Summary: Some of the ways in which the sacrifice of Jesus Christ was infinitely better than those of the Old Covenenant
A better sacrifice! Part 1
Chapters 9 & 10 of Hebrews give us a unique window on Calvary contrasting the death of Jesus on the cross with the OT sacrifices. Uniquely, as Andrew Murray put it:
The cross is Christ’s highest glory. The glory which He received from the Father was entirely owing to his having humbled himself to the death of the cross. "Therefore God also has highly exalted Him!"
Today I want us to begin to look at some of the glorious truths about Christ’s sacrifice that these two chapters teach us. But there is so much more to understand in these chapters, so please study them prayerfully for yourself. Make their truths your own. We need to understand them because they are central to the Gospel and are, sadly, under fresh attack today.
When we use the word sacrifice today we generally mean giving up something to gain something later. So parents make sacrifices for their children – for example they may give up a new car or holiday to pay for something that the child needs. In the Bible, however, it means giving something to God. In most cases an animal was given to God and this usually involved killing the animal. This all seems very strange and bloodthirsty to us today, but the basic idea was common to virtually all historical cultures throughout history.
The first sacrifice we read of in the Bible was that offered by Abel, though there is a hint of an earlier sacrifice when, after the fall, God clothed Adam and Eve with clothes made from animal skins – Gen 3:21. In some way God obviously told Adam and Eve that the death of a substitute was needed to cover their sin and they taught this to their children. (DV we’ll come back to this in chapters 11 and 12.) These animal sacrifices were intended to show the Israelites that God took their sin seriously and that dealing with it was costly. They also pictured the ultimate sacrifice of the Lamb of God at Calvary.
A necessary sacrifice
Many theologians think that all of this emphasis on blood and sacrifice is an anomaly from an earlier, bloodthirsty age. Here are two quotes that I came across:
The mission and purpose of Jesus’ life and ministry, was, first, to model for humankind the fullness of mercy and forgiveness that God offers to us sinners and, second, to model for us the perfection of love that God is and that those who accept God’s forgiveness are invited, by God’s grace, to become. Thus it is not Jesus’ death that can save us but his life!
I don’t think we need a theory of atonement at all; I don’t think we need folks hanging on crosses and blood dripping and weird stuff.”
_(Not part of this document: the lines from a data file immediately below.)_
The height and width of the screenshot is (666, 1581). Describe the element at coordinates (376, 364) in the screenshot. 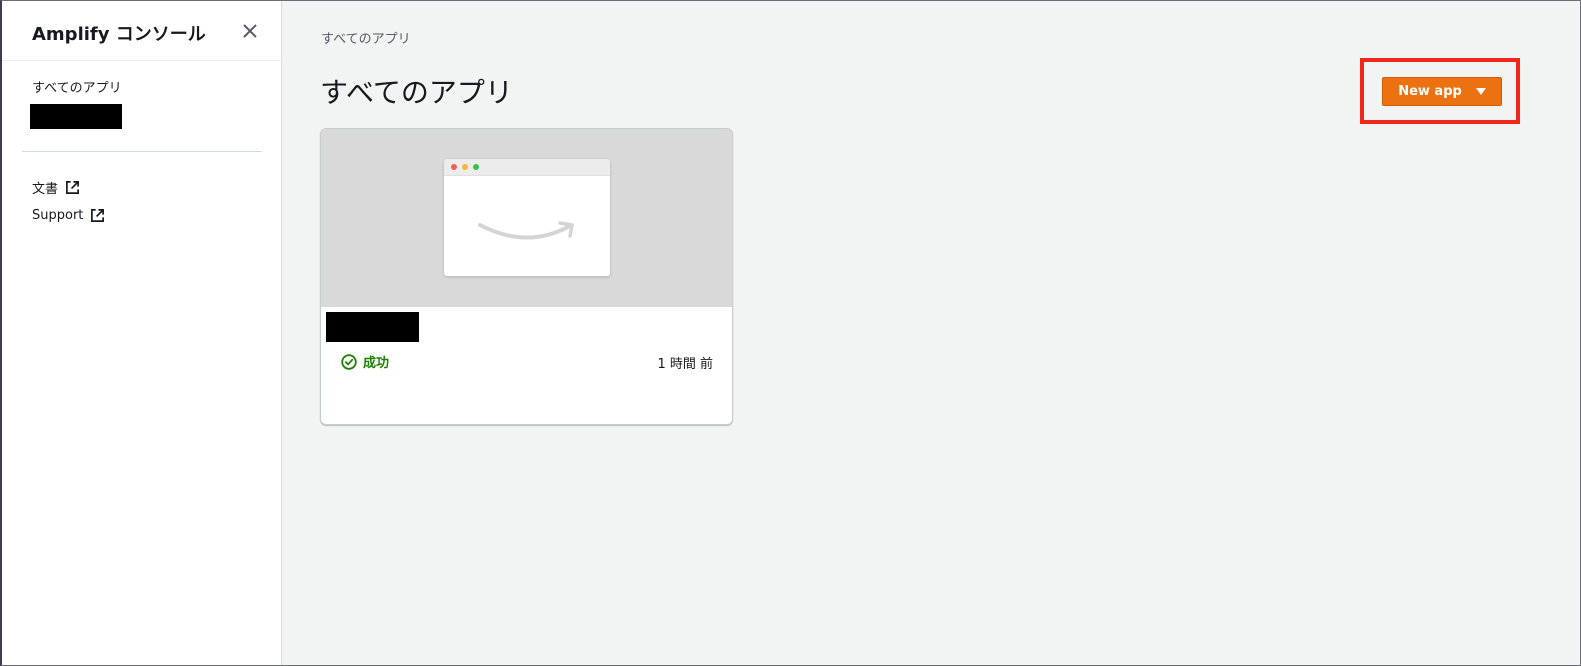

I see `status-text: 成功` at that location.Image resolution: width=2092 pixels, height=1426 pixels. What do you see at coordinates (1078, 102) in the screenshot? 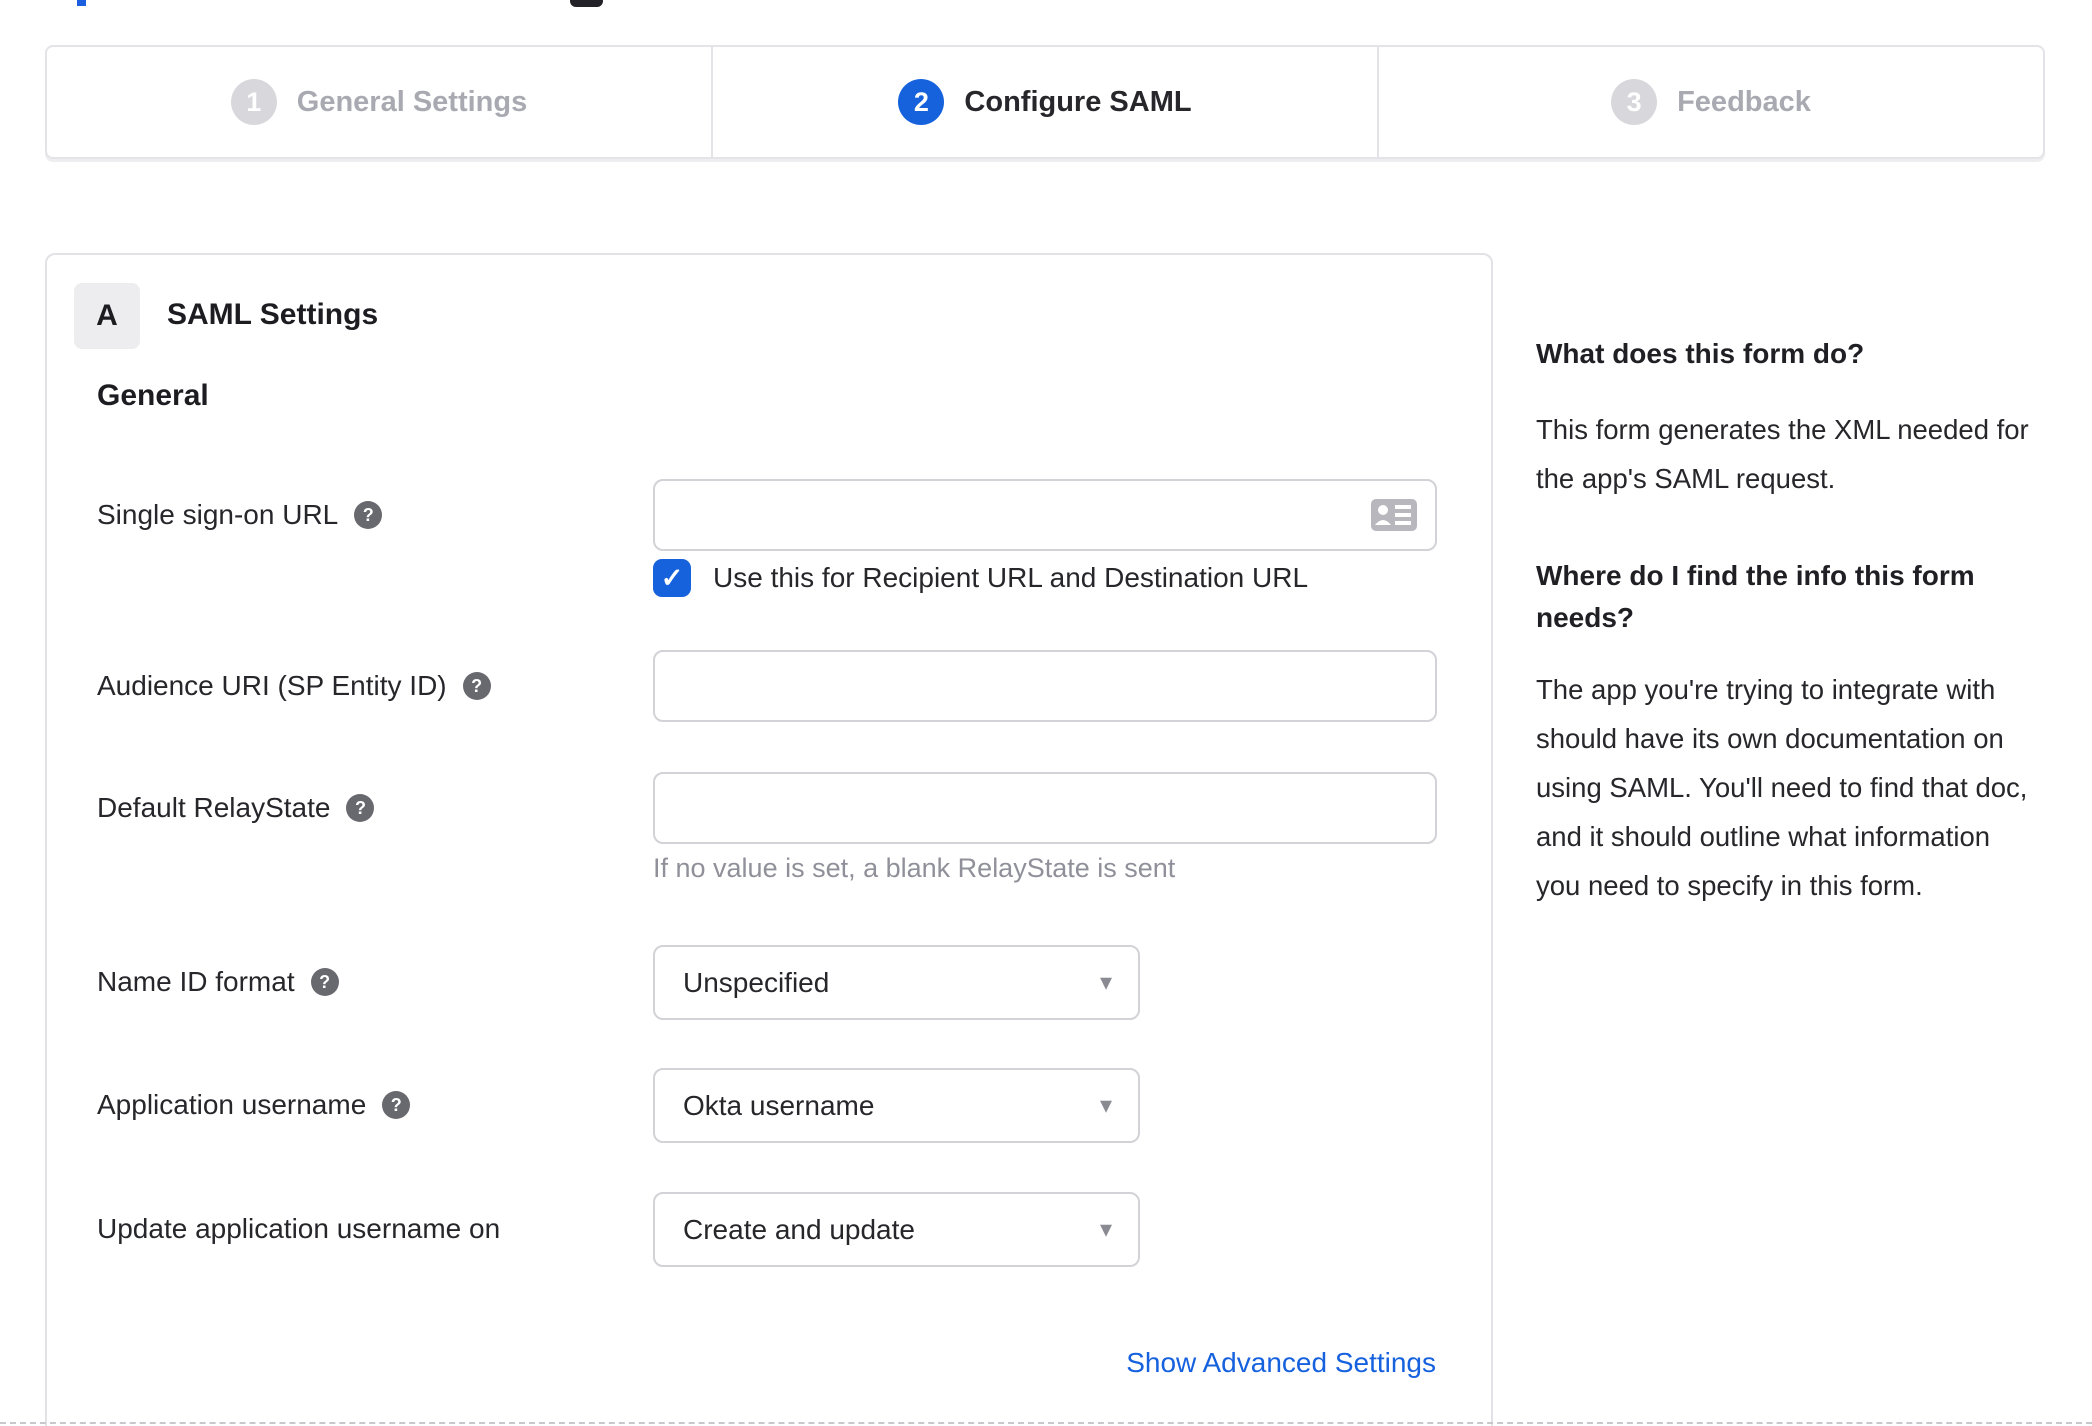
I see `step-2-label: Configure SAML` at bounding box center [1078, 102].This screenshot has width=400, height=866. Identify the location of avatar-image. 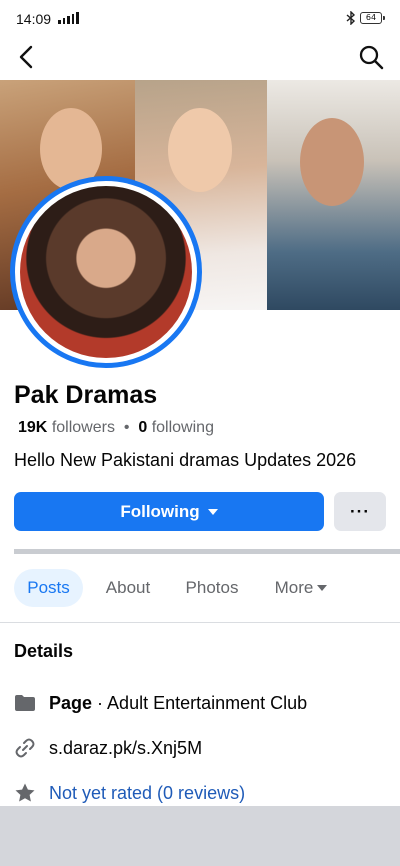
(106, 272).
The cover story for a 2004, issue of Time magazine was “Why Did Jesus Have to Die?” Sadly but not surprisingly, the article gave no clear answer. According to it, the Bible does not hold the answer as to why Jesus died. They looked at various views of the atonement found through church history, passing quickly over the “theory” of substitutionary atonement, which the article claimed, was invented by Anselm, the Archbishop of Canterbury, in 1098.